§ **WORK TO COMPLETE**:
Look for the string "icon" in the listing. Copy each line that has it.
DATA EXTRACT Start Marker
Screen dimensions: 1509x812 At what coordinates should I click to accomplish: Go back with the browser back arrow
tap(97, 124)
DATA EXTRACT End Marker
DATA EXTRACT Start Marker
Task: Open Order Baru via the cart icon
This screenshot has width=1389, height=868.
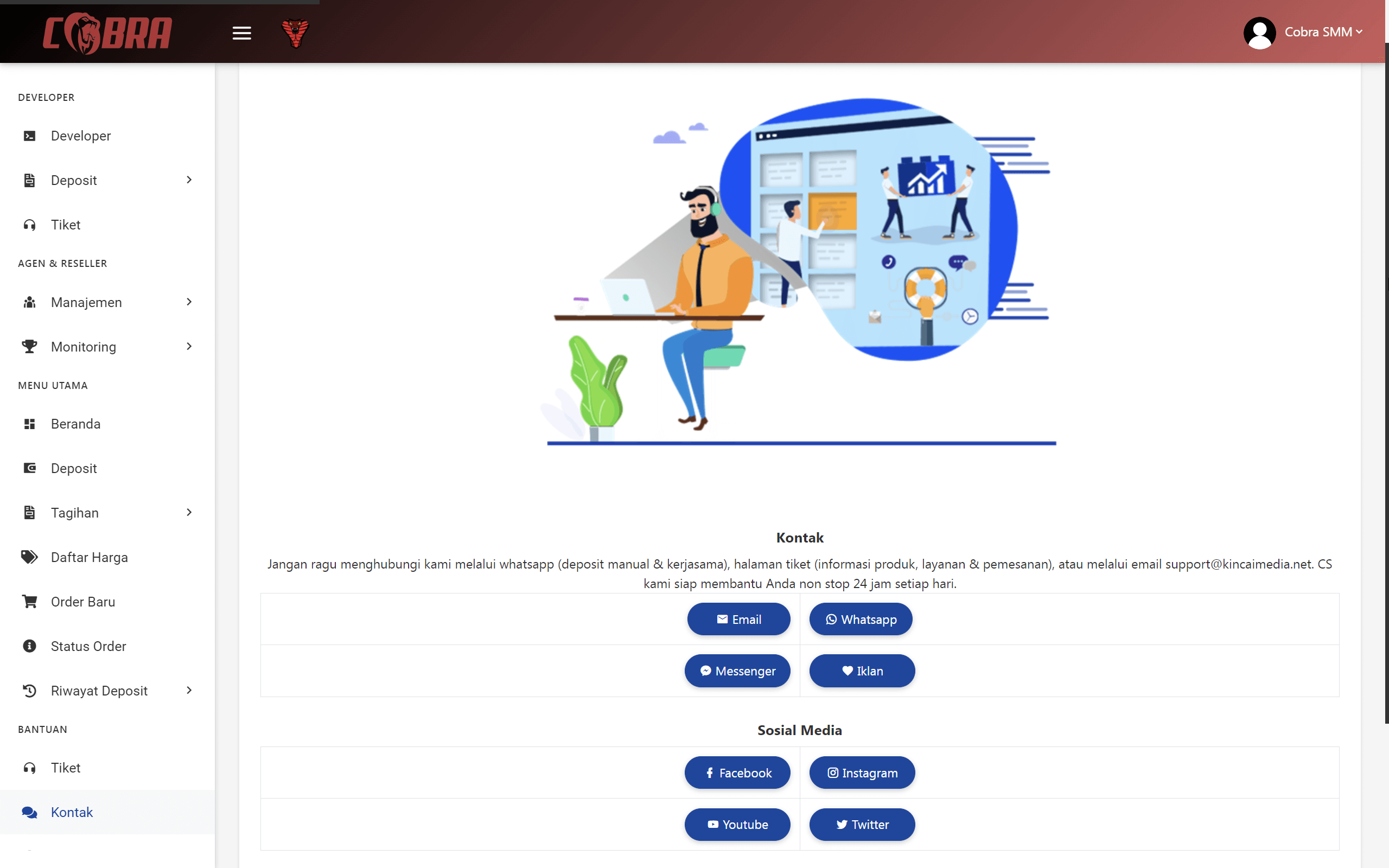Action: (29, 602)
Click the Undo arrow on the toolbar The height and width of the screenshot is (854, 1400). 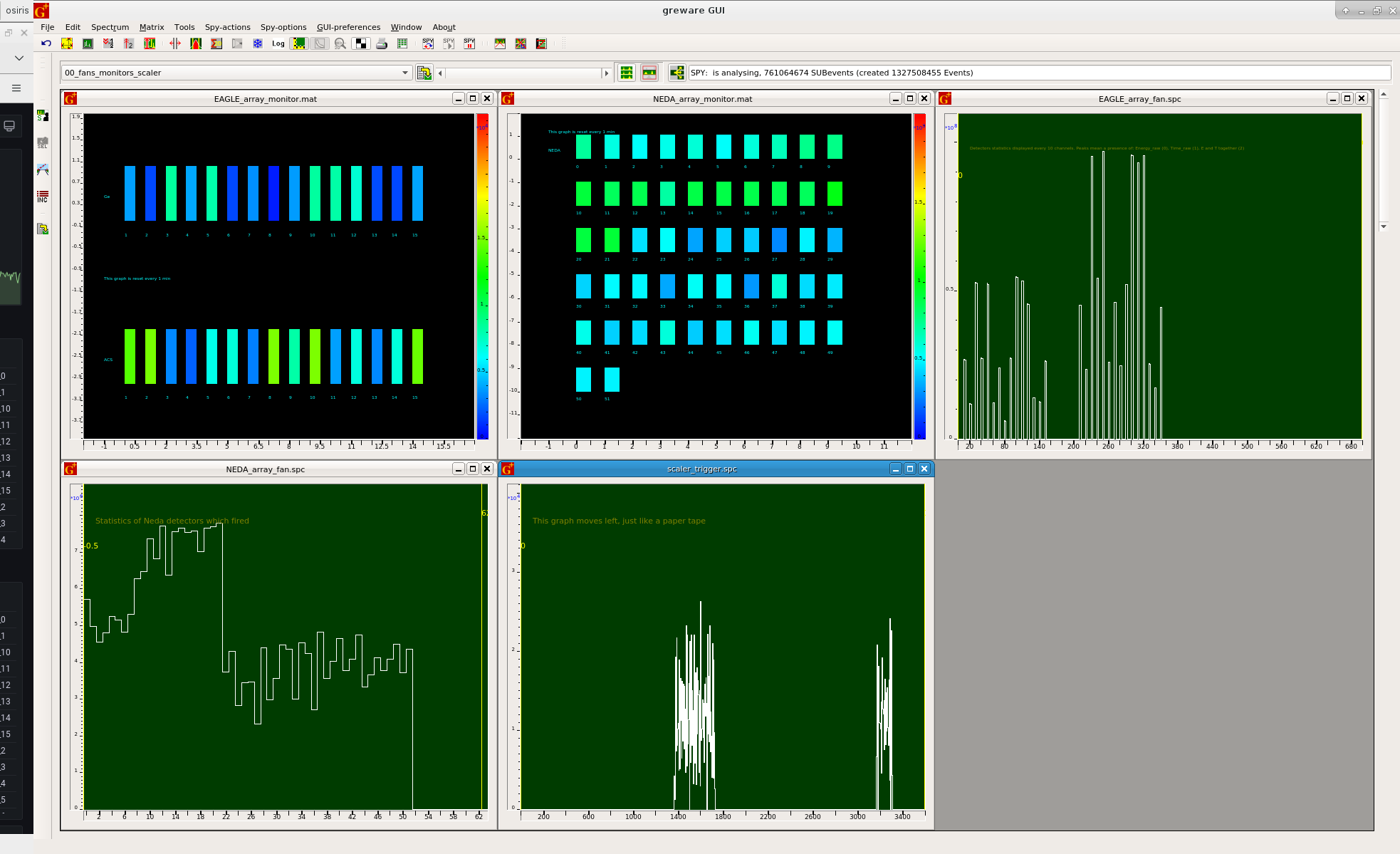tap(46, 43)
DATA EXTRACT End Marker
DATA EXTRACT Start Marker
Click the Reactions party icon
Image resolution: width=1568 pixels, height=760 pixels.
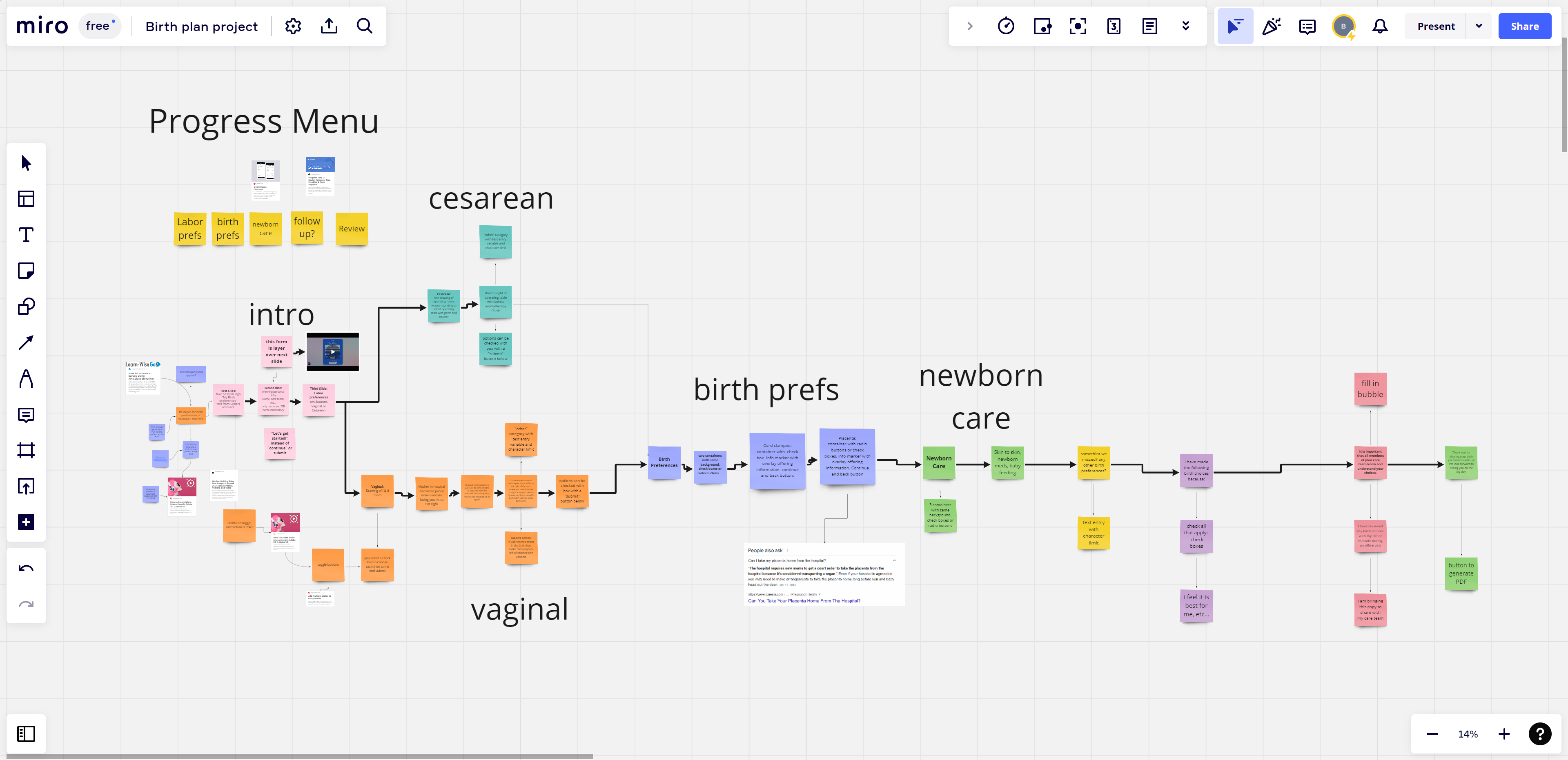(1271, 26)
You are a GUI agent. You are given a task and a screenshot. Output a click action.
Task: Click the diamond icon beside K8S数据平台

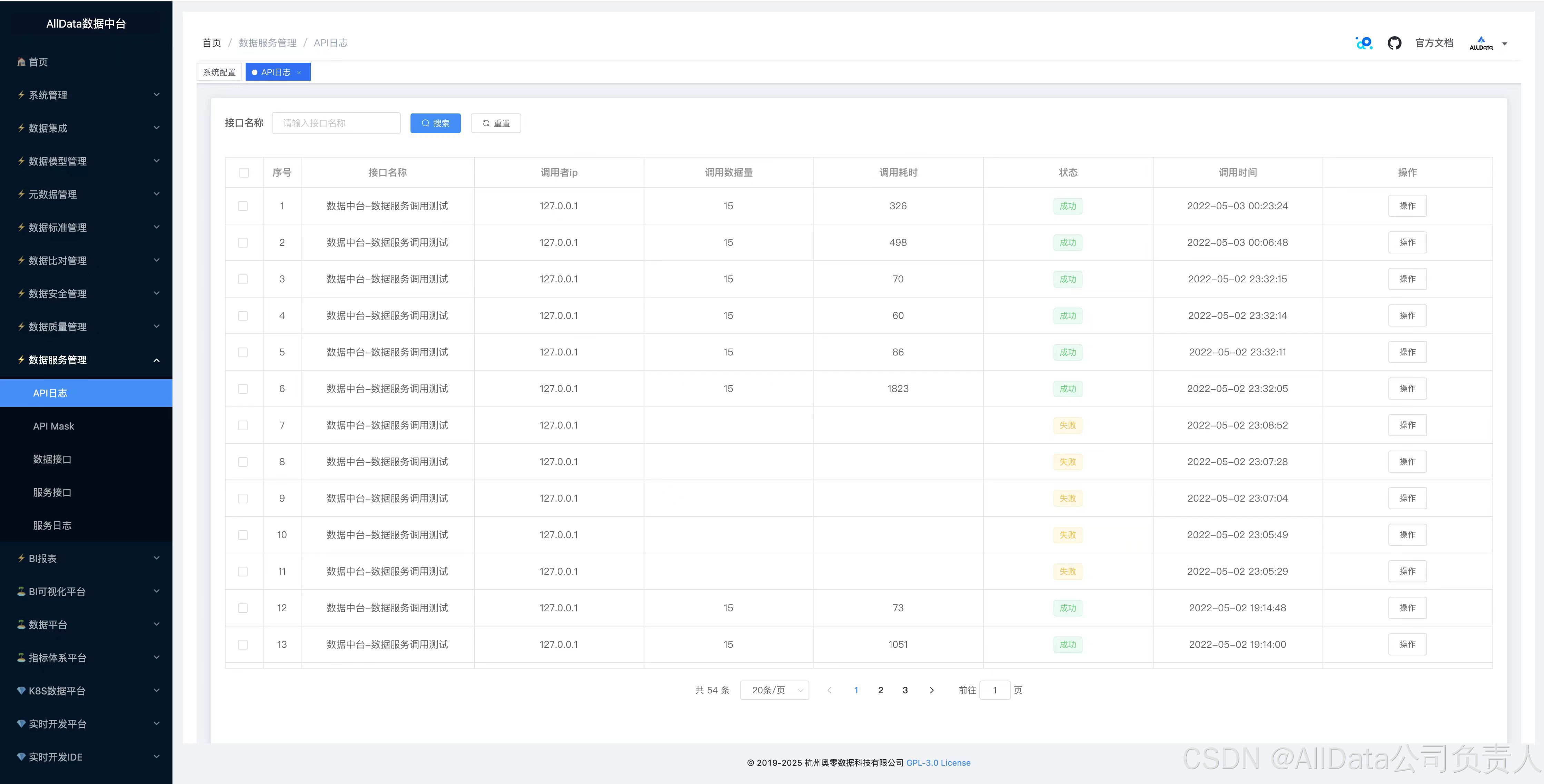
DATA EXTRACT End Marker
§ **EXPECTED OUTPUT**:
Task: Open Order Baru via the cart icon
Click the Reactions party icon
Task: Click the diamond icon beside K8S数据平台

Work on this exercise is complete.